→ **EXERCISE**
Within the material below, locate the line with "Close the Match Business Id panel" and the line with "900x600 pixels.", then return those two lines and all lines between them, exactly as written.

→ **TASK MATERIAL**

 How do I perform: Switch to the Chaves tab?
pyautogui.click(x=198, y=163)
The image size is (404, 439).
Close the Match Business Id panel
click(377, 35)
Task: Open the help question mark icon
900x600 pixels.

* * *

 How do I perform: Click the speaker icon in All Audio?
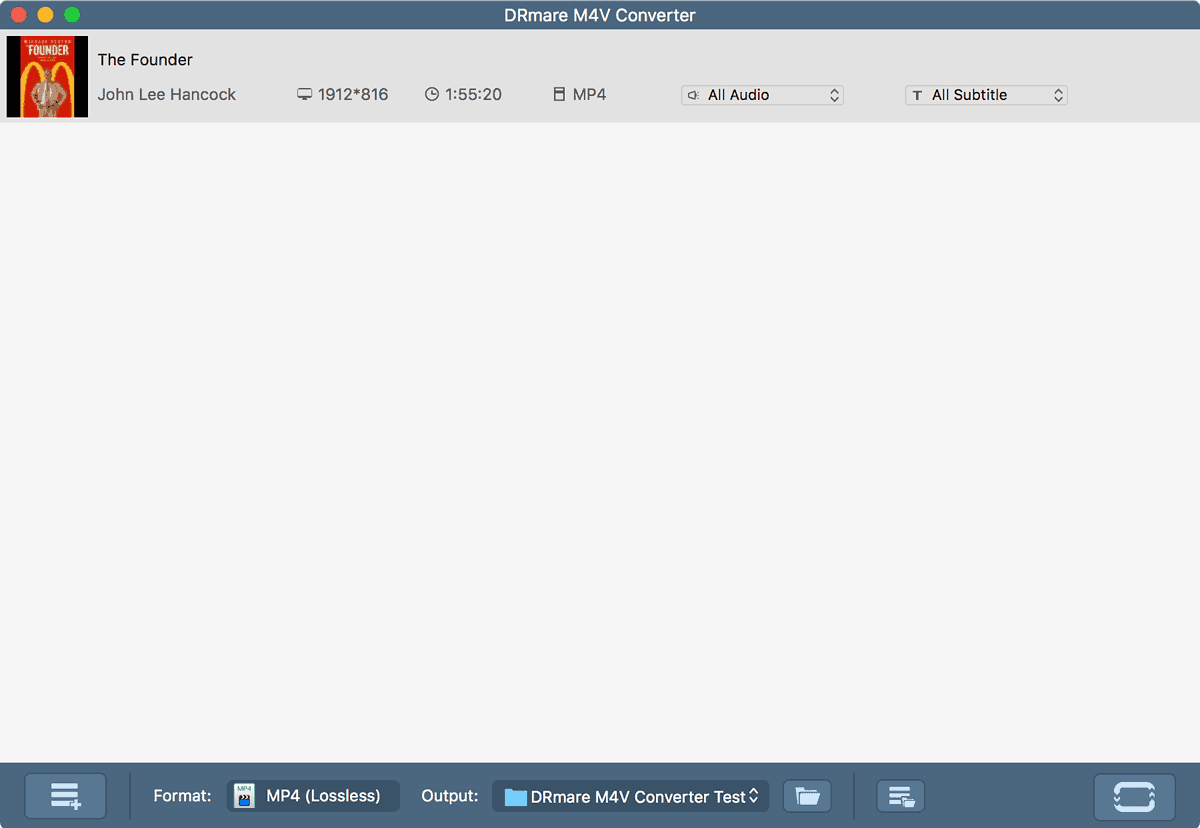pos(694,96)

* * *

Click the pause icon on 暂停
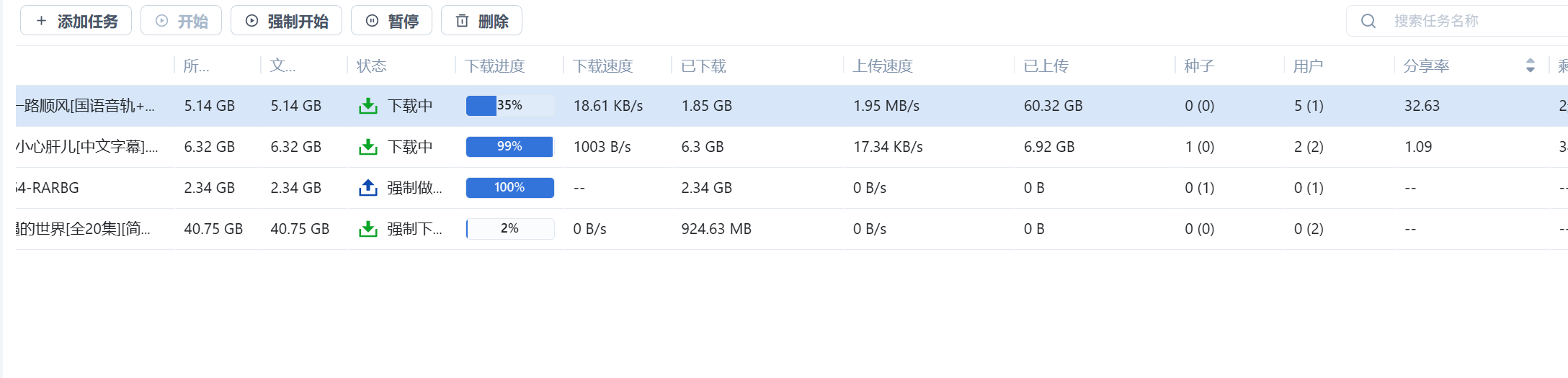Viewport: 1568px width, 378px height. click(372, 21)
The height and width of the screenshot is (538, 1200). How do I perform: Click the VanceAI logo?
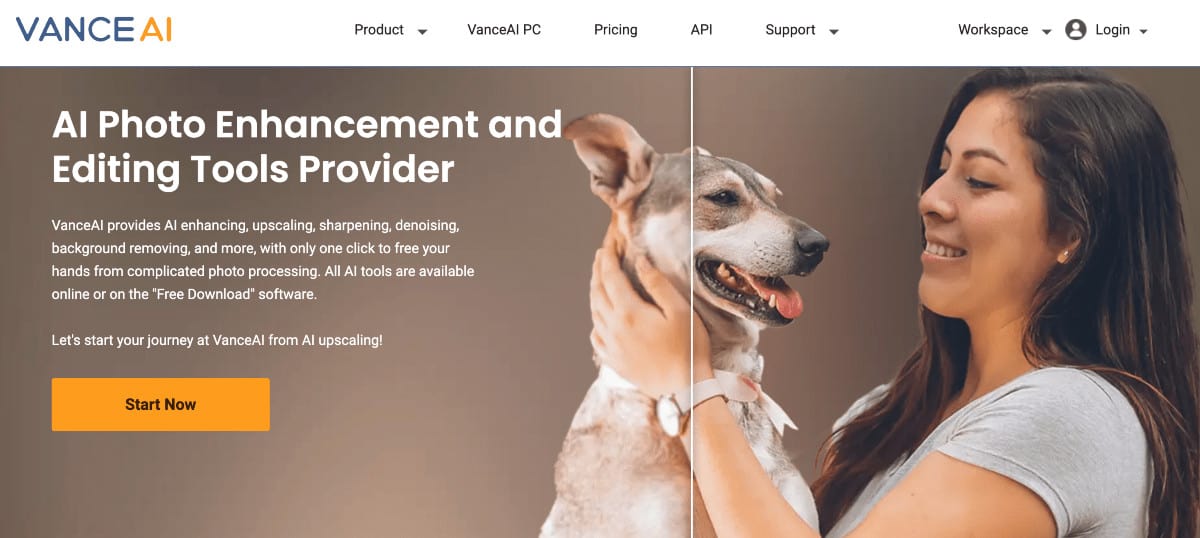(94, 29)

→ **WRITTEN RESPONSE**
Close the Match Business Id panel
click(377, 35)
Task: Open the help question mark icon
900x600 pixels.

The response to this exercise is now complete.